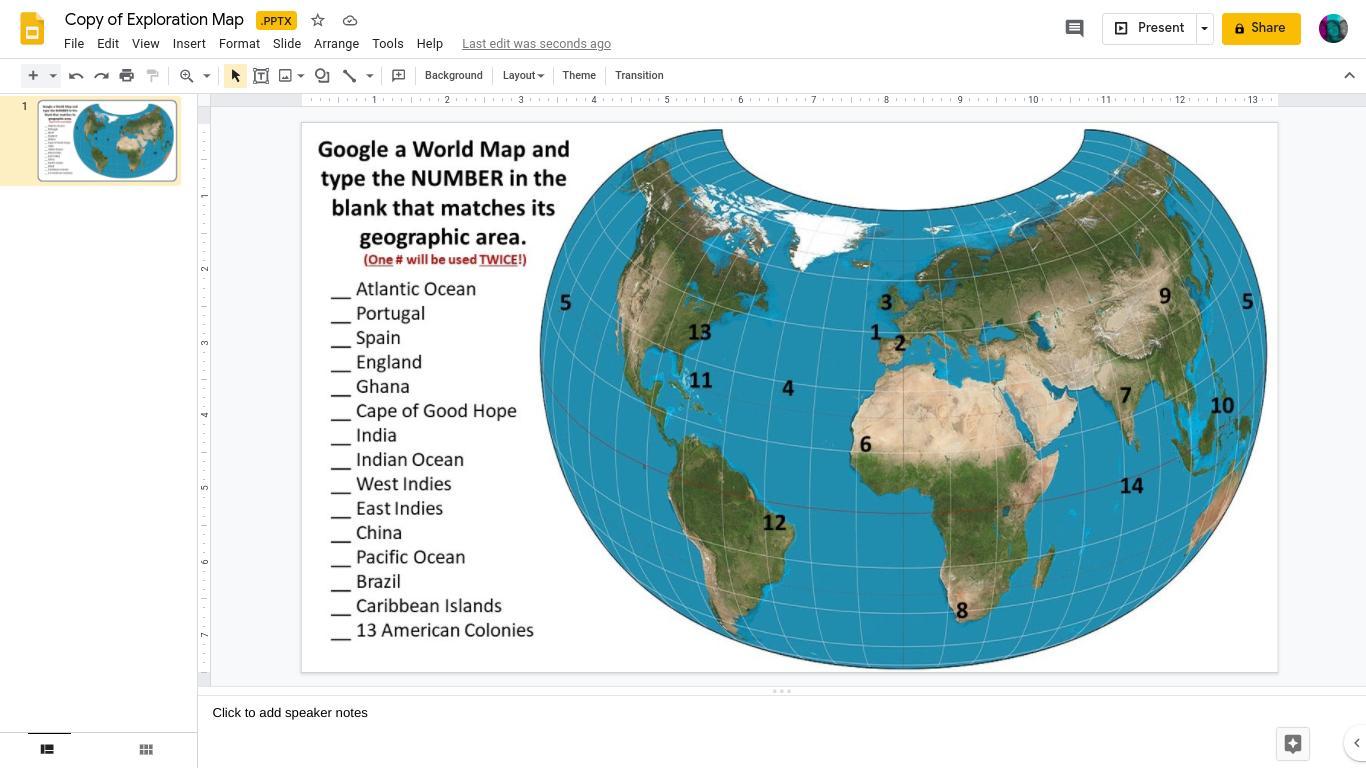
Task: Select slide 1 thumbnail
Action: click(x=107, y=140)
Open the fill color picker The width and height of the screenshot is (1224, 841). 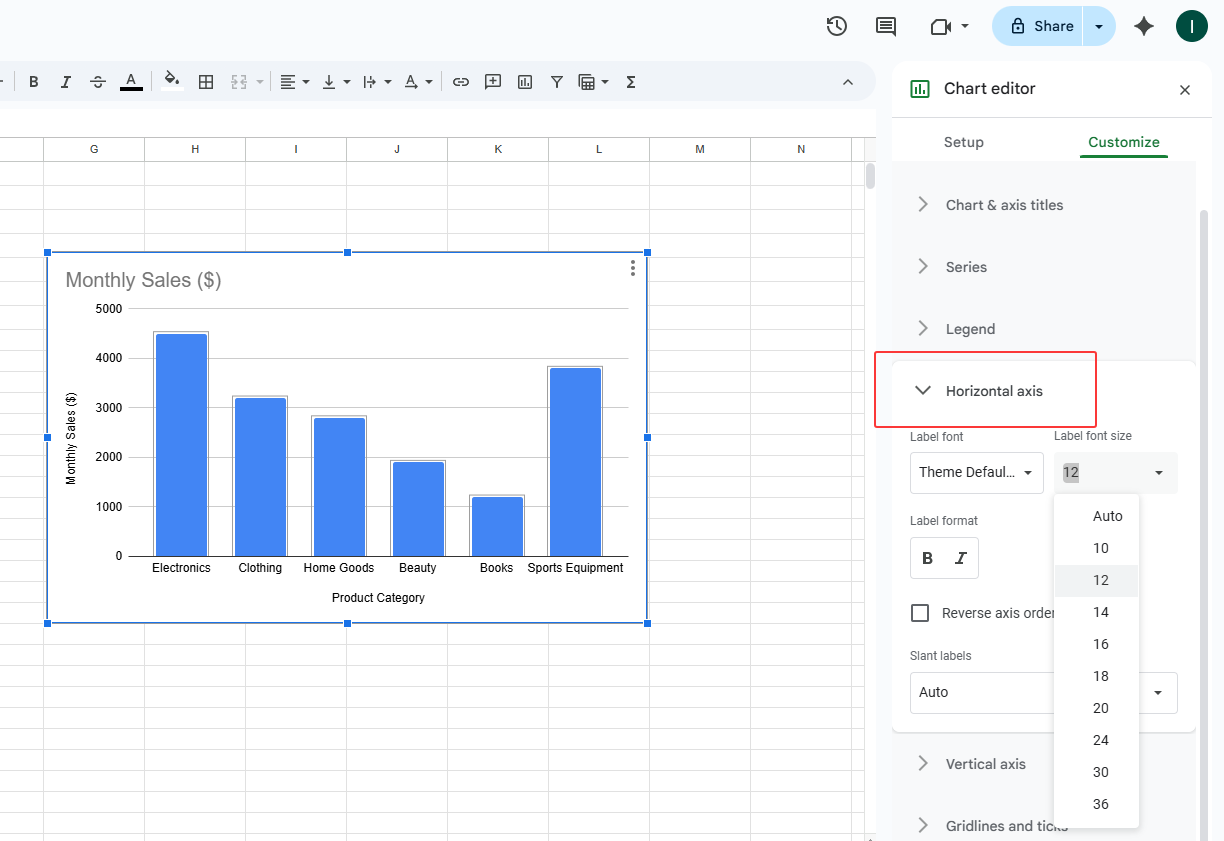pos(172,81)
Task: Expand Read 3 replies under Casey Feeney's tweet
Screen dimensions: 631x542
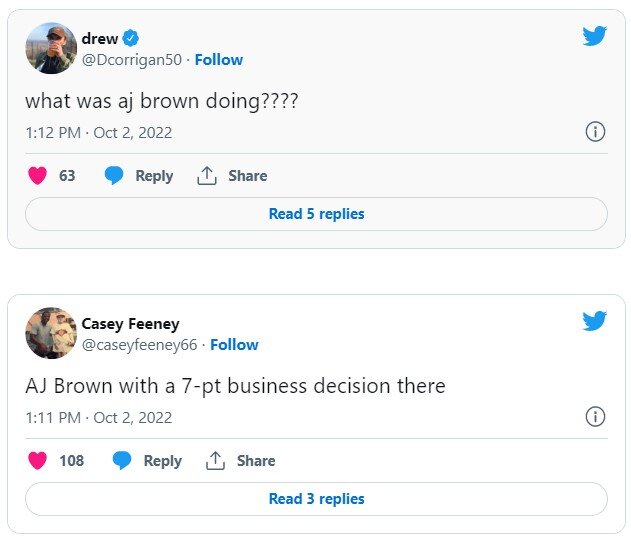Action: click(316, 499)
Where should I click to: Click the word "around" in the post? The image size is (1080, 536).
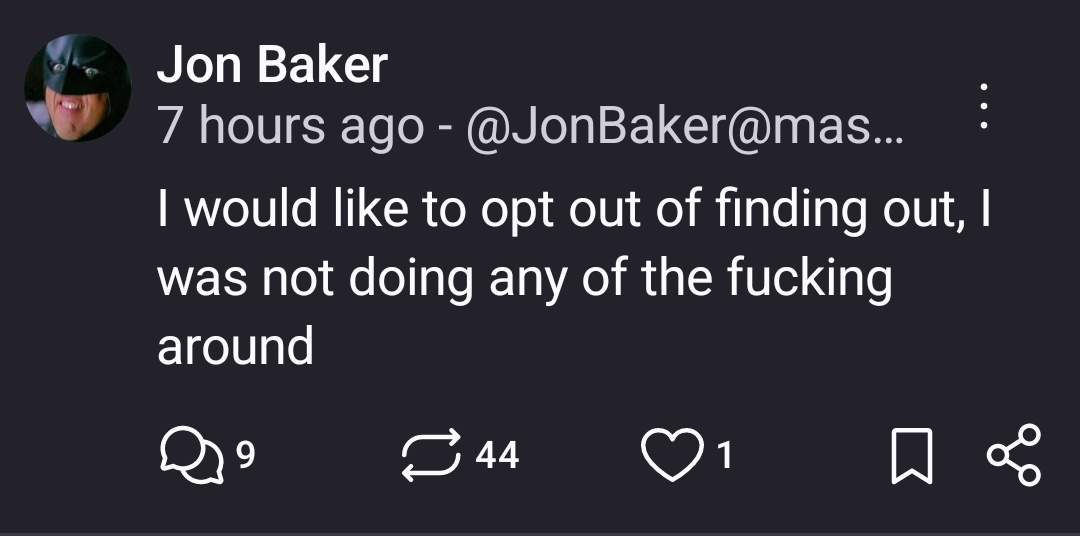[x=235, y=346]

____

■ Problem details: Your answer should be the lines from the line containing "Where should I" through the end of the listing above, output exactly and alone, without the pictures.

■ Task result:
Where should I click to: Click the word "around" in the post? The image size is (1080, 536).
[x=235, y=346]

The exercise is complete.